◆ Task statement
Which lines below hold the word "Enable"? Copy all of them.

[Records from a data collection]
....

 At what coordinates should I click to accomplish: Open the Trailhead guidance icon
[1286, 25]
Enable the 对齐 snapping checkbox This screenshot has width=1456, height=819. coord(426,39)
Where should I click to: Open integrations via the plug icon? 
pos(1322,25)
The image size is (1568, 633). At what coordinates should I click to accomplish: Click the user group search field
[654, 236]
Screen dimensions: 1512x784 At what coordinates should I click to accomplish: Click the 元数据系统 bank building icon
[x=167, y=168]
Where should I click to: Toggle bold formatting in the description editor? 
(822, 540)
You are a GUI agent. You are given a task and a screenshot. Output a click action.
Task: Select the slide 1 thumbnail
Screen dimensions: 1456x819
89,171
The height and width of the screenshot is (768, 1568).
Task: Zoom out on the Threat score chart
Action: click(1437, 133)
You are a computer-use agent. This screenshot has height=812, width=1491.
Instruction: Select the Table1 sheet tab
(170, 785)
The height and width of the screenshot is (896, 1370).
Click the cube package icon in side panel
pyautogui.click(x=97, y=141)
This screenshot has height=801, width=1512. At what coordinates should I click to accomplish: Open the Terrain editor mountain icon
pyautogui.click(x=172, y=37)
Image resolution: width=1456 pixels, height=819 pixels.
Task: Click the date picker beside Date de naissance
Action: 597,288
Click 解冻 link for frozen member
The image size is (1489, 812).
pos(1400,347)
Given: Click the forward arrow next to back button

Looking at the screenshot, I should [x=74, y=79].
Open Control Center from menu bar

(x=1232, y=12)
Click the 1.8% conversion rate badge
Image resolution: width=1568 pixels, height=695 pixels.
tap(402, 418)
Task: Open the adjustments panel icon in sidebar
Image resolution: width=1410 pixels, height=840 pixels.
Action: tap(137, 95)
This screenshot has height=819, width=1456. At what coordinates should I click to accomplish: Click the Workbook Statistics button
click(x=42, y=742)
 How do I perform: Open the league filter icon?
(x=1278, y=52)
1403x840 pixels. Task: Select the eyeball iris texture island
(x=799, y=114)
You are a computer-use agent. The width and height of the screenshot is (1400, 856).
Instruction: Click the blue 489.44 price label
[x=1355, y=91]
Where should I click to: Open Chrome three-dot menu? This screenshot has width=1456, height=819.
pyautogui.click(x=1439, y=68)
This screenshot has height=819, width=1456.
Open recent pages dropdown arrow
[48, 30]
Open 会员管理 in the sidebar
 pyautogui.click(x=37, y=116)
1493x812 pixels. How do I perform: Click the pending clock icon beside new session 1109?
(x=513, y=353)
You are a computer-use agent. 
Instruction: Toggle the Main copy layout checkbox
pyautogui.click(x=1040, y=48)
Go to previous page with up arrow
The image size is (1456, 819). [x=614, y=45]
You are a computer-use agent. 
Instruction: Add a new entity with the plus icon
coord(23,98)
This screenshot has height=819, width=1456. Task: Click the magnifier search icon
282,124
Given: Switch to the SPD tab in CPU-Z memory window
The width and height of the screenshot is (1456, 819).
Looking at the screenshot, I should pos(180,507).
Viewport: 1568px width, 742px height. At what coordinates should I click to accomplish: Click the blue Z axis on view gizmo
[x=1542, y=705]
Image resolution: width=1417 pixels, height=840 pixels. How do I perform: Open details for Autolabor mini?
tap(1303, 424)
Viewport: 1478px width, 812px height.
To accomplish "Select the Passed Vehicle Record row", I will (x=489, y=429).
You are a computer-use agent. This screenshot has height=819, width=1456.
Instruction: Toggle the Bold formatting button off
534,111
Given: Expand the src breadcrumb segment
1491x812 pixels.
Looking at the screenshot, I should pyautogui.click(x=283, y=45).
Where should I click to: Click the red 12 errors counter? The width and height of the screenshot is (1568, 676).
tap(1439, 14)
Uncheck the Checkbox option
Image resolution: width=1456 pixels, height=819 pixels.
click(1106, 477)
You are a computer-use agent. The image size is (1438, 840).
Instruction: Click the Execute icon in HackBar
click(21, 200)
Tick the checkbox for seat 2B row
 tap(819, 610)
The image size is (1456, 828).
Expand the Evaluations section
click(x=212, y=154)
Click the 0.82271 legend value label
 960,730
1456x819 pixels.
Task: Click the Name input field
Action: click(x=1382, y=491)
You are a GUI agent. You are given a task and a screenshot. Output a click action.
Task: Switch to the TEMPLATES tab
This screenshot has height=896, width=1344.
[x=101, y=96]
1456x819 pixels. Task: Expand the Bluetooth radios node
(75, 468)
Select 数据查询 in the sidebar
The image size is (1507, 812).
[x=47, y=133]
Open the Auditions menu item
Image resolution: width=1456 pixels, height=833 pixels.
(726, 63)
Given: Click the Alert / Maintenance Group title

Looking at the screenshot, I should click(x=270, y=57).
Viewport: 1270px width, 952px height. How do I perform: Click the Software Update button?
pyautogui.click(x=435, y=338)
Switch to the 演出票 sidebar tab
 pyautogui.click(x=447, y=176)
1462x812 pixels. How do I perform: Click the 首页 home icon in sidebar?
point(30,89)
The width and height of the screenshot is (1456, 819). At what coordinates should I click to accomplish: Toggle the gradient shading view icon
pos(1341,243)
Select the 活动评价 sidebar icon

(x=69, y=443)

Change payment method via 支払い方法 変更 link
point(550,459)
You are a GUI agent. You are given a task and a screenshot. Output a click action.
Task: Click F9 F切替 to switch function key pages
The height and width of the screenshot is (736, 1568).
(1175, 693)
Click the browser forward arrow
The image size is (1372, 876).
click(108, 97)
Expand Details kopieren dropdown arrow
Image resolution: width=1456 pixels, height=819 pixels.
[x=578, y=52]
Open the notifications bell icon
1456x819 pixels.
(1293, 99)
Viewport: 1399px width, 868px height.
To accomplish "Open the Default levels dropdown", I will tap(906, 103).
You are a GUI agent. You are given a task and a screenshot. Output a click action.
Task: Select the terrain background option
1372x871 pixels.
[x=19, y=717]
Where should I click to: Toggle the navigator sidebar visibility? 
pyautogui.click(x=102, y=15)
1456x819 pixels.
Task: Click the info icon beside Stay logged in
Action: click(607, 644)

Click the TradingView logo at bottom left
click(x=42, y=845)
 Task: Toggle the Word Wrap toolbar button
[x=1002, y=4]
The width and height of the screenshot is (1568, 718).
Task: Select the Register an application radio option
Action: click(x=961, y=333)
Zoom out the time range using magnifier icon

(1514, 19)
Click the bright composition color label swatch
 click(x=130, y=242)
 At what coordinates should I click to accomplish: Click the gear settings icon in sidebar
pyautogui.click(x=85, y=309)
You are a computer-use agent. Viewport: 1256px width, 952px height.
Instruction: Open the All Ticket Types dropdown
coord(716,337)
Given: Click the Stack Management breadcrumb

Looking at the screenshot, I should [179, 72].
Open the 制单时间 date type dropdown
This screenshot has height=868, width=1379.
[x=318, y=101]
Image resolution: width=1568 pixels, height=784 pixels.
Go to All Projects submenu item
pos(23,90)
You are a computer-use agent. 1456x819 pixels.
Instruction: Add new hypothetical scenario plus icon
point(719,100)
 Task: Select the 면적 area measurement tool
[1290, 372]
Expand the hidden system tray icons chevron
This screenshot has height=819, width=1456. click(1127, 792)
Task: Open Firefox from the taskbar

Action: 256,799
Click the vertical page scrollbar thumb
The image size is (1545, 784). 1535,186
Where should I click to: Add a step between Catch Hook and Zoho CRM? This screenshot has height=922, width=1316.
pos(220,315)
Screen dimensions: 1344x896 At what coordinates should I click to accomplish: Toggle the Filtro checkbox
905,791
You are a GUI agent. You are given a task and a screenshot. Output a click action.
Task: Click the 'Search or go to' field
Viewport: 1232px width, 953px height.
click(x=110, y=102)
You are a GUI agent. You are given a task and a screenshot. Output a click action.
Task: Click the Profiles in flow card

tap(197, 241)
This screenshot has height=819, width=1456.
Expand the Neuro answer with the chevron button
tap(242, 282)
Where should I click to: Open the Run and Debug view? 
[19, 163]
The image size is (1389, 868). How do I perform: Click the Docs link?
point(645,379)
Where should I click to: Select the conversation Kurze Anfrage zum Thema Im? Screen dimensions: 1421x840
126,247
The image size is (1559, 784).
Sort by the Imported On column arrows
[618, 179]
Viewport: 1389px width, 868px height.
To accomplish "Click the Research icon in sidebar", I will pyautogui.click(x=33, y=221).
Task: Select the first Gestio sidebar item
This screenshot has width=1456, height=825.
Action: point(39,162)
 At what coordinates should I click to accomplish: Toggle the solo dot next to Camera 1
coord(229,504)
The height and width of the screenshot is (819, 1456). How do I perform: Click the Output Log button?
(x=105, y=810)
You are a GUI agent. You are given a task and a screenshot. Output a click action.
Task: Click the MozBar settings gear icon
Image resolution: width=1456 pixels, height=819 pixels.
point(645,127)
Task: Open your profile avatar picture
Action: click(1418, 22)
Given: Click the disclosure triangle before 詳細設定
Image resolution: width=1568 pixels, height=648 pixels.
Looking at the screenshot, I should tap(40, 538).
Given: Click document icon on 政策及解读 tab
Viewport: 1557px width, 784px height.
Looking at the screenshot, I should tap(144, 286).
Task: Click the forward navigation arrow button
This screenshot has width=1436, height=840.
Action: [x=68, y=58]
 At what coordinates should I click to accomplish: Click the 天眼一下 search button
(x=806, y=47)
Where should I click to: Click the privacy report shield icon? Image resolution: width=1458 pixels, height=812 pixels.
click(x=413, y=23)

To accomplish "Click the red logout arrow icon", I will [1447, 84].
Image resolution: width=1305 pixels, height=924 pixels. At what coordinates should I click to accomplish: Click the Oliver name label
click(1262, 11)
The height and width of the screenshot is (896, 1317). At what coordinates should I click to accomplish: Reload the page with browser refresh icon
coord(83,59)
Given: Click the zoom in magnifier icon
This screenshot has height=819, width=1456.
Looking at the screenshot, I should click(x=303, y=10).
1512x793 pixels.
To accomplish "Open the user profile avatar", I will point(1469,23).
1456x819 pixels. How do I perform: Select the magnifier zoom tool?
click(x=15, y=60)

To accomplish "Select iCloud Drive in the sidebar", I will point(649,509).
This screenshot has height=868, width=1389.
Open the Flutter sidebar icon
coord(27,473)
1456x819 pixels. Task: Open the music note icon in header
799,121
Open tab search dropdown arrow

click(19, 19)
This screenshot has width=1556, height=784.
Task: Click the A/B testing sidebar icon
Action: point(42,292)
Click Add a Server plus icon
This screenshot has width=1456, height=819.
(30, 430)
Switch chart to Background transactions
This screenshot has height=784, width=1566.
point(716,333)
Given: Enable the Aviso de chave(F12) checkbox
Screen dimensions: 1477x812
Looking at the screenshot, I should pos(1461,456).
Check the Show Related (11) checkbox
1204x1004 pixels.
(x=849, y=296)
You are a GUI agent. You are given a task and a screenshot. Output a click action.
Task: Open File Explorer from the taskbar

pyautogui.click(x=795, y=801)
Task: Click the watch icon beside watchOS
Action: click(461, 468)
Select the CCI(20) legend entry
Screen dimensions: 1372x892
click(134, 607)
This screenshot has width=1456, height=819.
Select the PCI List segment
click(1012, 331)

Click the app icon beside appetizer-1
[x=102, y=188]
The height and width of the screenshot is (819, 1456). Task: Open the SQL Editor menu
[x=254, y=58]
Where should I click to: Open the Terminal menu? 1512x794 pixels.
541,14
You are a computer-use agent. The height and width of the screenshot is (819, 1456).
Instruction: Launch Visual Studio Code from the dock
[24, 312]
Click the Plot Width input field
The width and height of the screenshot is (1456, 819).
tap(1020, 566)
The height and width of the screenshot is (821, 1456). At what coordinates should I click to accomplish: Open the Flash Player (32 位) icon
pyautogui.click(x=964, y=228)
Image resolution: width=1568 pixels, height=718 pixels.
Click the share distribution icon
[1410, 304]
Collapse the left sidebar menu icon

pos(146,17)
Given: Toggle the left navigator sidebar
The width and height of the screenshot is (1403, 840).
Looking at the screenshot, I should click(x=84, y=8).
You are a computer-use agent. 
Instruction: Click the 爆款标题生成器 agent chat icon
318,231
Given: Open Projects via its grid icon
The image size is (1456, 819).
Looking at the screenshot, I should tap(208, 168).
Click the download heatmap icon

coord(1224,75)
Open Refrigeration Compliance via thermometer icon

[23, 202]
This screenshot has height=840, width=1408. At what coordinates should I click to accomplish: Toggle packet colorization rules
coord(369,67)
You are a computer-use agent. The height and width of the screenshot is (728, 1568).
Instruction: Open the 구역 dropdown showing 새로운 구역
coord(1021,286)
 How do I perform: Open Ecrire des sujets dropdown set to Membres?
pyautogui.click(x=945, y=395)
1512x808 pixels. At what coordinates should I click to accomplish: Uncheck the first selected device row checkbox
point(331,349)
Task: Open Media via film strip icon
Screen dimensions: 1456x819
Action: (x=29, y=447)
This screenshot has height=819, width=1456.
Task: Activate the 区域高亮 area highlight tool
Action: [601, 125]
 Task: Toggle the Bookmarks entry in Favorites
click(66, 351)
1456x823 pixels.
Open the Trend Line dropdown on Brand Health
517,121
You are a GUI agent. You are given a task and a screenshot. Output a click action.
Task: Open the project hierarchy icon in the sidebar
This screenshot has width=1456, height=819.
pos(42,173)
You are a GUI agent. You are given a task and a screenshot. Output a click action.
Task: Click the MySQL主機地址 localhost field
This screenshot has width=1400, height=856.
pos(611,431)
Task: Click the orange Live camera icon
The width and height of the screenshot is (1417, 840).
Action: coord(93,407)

....

◆ Task answer
Enable the 对齐 snapping checkbox This screenshot has width=1456, height=819. coord(426,39)
Given: Enable the Aviso de chave(F12) checkbox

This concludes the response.